Optimal Extreme Random Forest Ensemble for Active Distribution Network Forecasting-Aided State Estimation Based on Maximum Average Energy Concentration VMD State Decomposition

Abstract

As the penetration rate of distributed generators (DG) in active distribution networks (ADNs) gradually increases, it is necessary to accurately estimate the operating state of the ADNs to ensure their safe and stable operation. However, the high randomness and volatility of distributed generator output and active loads have increased the difficulty of state estimation. To solve this problem, a method is proposed for forecasting-aided state estimation (FASE) in ADNs, which integrates the optimal extreme random forest based on the maximum average energy concentration (MAEC) and variable mode decomposition (VMD) of states. Firstly, a parameter optimization model based on MAEC is constructed to decompose the state variables of the ADNs into a set of intrinsic mode components using VMD. Then, strongly correlated weather and date features in ADNs state prediction are selected using the multivariate rapid maximum information coefficient (RapidMIC) based on Schmidt orthogonal decomposition. Finally, by combining the set of intrinsic mode functions of the ADNs state, calendar rules, and weather features, an ensemble FASE method based on the extreme random tree (ERT) ensemble for the ADNs based on cubature particle filtering (CPF) is developed.
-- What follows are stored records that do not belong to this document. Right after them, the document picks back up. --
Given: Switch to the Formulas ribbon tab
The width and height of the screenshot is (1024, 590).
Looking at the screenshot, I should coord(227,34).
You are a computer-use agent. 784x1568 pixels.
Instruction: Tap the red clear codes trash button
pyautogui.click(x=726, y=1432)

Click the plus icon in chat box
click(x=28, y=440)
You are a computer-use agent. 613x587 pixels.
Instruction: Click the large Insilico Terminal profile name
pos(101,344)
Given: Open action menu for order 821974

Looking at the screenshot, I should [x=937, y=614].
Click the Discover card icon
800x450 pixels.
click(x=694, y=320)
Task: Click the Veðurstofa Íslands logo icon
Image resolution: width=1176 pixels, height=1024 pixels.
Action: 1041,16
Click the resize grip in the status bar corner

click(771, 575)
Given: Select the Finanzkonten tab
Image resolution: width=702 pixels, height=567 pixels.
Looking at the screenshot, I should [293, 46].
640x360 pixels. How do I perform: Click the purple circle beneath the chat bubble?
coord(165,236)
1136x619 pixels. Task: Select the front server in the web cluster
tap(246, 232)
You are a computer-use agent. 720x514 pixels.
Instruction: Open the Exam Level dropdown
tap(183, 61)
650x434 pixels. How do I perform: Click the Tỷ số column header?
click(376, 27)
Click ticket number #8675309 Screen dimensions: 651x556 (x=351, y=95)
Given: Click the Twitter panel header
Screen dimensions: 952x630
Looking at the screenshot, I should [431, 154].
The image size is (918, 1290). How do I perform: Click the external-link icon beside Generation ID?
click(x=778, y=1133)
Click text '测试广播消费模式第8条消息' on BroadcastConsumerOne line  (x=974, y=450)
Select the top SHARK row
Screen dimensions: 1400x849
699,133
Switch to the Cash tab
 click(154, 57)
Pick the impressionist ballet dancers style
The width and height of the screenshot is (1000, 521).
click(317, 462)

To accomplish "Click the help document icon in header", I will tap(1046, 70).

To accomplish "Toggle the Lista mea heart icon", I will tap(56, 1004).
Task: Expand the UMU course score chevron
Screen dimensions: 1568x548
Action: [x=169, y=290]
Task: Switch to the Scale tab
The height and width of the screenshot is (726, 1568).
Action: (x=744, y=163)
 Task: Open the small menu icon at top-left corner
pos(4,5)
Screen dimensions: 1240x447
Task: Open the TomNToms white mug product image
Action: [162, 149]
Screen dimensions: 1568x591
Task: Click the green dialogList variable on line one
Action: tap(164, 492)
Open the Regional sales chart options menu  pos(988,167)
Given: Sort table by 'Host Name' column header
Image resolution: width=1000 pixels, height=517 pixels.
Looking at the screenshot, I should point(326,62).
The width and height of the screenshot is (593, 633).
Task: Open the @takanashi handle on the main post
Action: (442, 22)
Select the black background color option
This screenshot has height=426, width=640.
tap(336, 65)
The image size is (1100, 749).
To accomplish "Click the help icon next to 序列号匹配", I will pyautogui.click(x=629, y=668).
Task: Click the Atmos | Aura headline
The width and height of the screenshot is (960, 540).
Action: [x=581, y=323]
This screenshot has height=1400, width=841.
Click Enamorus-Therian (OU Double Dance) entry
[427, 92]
An optimization model based on mean absolute error and root mean square error is established to obtain the optimal integration strategy and final estimation results. Simulation verification is performed on the IEEE 118-bus standard distribution system. The results show that the proposed method achieves higher accuracy compared to other estimation methods, with root mean square errors of 1.4902 × 10−4 for voltage magnitude and 4.8915 × 10−3 for phase angle.